▸ **STORED DATA**
########

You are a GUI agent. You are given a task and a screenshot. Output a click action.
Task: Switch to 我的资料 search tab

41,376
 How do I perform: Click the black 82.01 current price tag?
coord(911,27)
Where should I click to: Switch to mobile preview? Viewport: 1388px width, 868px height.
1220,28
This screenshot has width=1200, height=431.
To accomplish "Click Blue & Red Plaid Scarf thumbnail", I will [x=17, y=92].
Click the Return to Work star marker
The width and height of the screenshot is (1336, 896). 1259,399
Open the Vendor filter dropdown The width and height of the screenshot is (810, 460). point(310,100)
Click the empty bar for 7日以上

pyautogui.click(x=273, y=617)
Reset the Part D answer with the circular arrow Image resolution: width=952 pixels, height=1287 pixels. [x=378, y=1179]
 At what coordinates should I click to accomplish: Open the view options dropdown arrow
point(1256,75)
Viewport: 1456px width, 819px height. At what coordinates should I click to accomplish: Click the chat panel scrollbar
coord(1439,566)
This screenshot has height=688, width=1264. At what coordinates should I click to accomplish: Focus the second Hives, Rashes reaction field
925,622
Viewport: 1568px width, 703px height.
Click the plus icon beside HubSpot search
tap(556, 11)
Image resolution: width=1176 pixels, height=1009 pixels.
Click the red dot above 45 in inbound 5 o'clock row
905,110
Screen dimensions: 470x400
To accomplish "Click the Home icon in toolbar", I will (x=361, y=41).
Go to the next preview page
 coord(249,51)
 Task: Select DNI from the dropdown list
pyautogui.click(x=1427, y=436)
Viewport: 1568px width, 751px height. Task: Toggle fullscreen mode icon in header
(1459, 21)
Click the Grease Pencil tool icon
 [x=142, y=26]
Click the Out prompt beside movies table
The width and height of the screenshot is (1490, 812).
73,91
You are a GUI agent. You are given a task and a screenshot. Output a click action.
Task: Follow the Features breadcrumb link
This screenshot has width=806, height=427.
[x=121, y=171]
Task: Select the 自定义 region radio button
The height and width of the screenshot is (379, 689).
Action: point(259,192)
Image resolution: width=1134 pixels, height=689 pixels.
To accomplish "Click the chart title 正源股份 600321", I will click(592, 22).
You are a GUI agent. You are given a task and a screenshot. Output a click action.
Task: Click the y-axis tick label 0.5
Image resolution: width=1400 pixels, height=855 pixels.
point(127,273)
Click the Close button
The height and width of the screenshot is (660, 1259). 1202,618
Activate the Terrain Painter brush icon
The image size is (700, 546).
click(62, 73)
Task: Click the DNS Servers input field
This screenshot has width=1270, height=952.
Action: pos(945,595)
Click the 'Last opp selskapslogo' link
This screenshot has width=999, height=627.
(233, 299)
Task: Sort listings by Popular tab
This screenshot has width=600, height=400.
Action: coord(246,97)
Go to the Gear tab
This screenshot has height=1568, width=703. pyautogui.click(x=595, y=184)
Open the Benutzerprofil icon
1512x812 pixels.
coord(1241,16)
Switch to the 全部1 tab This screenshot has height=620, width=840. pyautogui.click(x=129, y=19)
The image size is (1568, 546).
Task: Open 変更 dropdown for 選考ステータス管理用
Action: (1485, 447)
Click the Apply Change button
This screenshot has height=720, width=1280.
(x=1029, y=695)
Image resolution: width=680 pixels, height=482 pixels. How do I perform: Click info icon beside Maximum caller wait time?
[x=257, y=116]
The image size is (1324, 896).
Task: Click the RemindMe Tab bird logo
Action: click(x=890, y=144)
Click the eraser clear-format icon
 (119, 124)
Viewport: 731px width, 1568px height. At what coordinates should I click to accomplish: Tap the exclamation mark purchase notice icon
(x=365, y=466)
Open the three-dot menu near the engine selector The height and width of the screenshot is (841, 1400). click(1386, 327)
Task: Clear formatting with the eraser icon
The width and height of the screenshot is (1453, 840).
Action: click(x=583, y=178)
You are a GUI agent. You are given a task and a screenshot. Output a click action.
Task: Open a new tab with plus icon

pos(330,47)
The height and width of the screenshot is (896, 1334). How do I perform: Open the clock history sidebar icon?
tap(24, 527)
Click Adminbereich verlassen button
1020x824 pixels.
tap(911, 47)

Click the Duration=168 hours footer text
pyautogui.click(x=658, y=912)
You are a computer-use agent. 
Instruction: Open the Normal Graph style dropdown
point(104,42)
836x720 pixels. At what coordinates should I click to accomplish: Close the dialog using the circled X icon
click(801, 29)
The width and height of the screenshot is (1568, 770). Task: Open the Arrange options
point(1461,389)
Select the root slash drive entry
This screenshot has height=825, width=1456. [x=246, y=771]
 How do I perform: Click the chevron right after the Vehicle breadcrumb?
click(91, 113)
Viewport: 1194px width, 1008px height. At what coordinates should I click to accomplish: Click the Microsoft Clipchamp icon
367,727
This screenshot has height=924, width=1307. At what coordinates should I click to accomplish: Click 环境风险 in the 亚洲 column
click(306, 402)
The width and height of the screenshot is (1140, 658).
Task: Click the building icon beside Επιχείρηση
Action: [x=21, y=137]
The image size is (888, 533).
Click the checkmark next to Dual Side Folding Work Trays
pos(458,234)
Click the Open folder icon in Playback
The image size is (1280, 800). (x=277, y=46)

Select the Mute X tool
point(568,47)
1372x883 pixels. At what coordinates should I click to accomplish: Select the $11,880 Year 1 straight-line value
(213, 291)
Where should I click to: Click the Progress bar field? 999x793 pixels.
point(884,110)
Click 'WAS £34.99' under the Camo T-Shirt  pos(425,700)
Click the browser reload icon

########

▸ **EXERCISE OBJECTIVE**
Copy the records word for word, from the line with "Reset the Part" up to and including the line with "click(62, 73)".

▸ **FINISHED TASK**
Reset the Part D answer with the circular arrow Image resolution: width=952 pixels, height=1287 pixels. [x=378, y=1179]
 At what coordinates should I click to accomplish: Open the view options dropdown arrow
point(1256,75)
Viewport: 1456px width, 819px height. At what coordinates should I click to accomplish: Click the chat panel scrollbar
coord(1439,566)
This screenshot has height=688, width=1264. At what coordinates should I click to accomplish: Focus the second Hives, Rashes reaction field
925,622
Viewport: 1568px width, 703px height.
Click the plus icon beside HubSpot search
tap(556, 11)
Image resolution: width=1176 pixels, height=1009 pixels.
Click the red dot above 45 in inbound 5 o'clock row
905,110
Screen dimensions: 470x400
To accomplish "Click the Home icon in toolbar", I will (x=361, y=41).
Go to the next preview page
 coord(249,51)
 Task: Select DNI from the dropdown list
pyautogui.click(x=1427, y=436)
Viewport: 1568px width, 751px height. Task: Toggle fullscreen mode icon in header
(1459, 21)
Click the Grease Pencil tool icon
 [x=142, y=26]
Click the Out prompt beside movies table
The width and height of the screenshot is (1490, 812).
73,91
You are a GUI agent. You are given a task and a screenshot. Output a click action.
Task: Follow the Features breadcrumb link
This screenshot has width=806, height=427.
[x=121, y=171]
Task: Select the 自定义 region radio button
The height and width of the screenshot is (379, 689).
Action: point(259,192)
Image resolution: width=1134 pixels, height=689 pixels.
To accomplish "Click the chart title 正源股份 600321", I will click(592, 22).
You are a GUI agent. You are given a task and a screenshot. Output a click action.
Task: Click the y-axis tick label 0.5
Image resolution: width=1400 pixels, height=855 pixels.
point(127,273)
Click the Close button
The height and width of the screenshot is (660, 1259). 1202,618
Activate the Terrain Painter brush icon
The image size is (700, 546).
click(62, 73)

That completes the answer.